Homélie de Mgr Le Stang
Fête de la Toussaint
Dimanche 1er Novembre 2021
Cathédrale Notre-Dame d’ Amiens

Frères et sœurs,

Le livre de l’Apocalypse vient de nous livrer la grande vision d’une multitude rassemblée, « revenue de la grande épreuve », proclamant la gloire de l’Agneau de Dieu. Il exprime, de façon grandiose, la grande Espérance de voir réunis en Christ une multitude d’hommes et de femmes, sauvés par son sacrifice, lavés par le sang de l’Agneau.

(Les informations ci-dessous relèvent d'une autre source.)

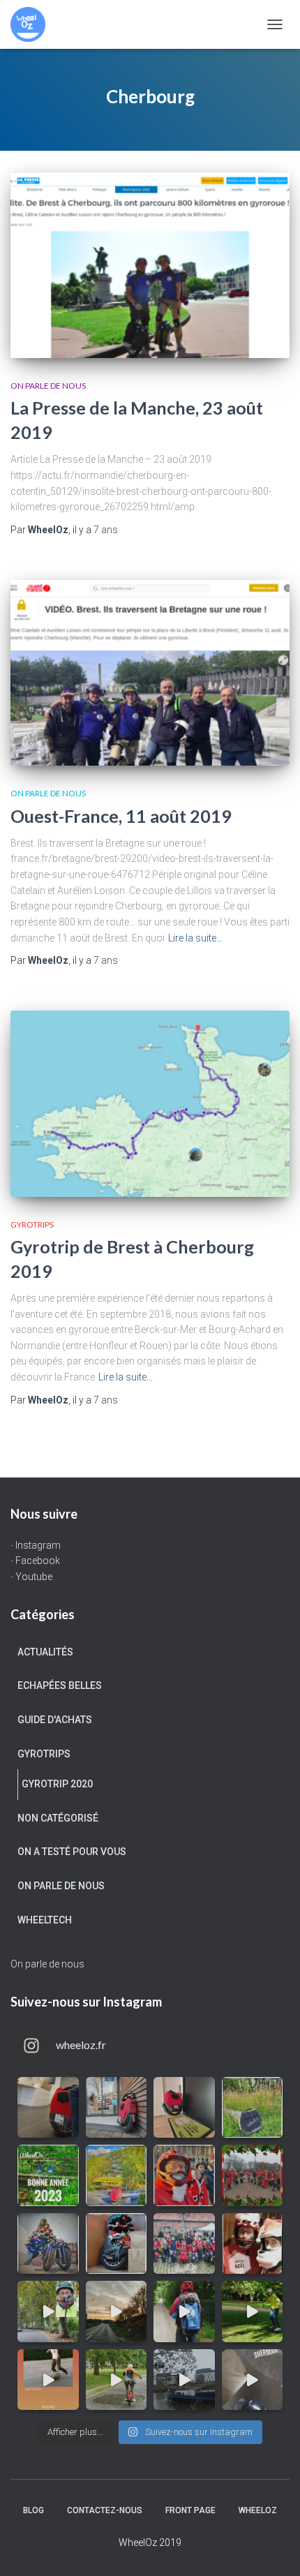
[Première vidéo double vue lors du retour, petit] (48, 2311)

Cette vision d’espérance nous parle encore, même si nous avons moins de représentations imagées de la vie éternelle que les générations antérieures. Pourtant, nous désirons cette vie éternelle, sans bien savoir en quoi elle consiste, et nous avançons vers elle, avec la petite Thérèse chantant : Non je ne meurs pas, j’entre dans la vie !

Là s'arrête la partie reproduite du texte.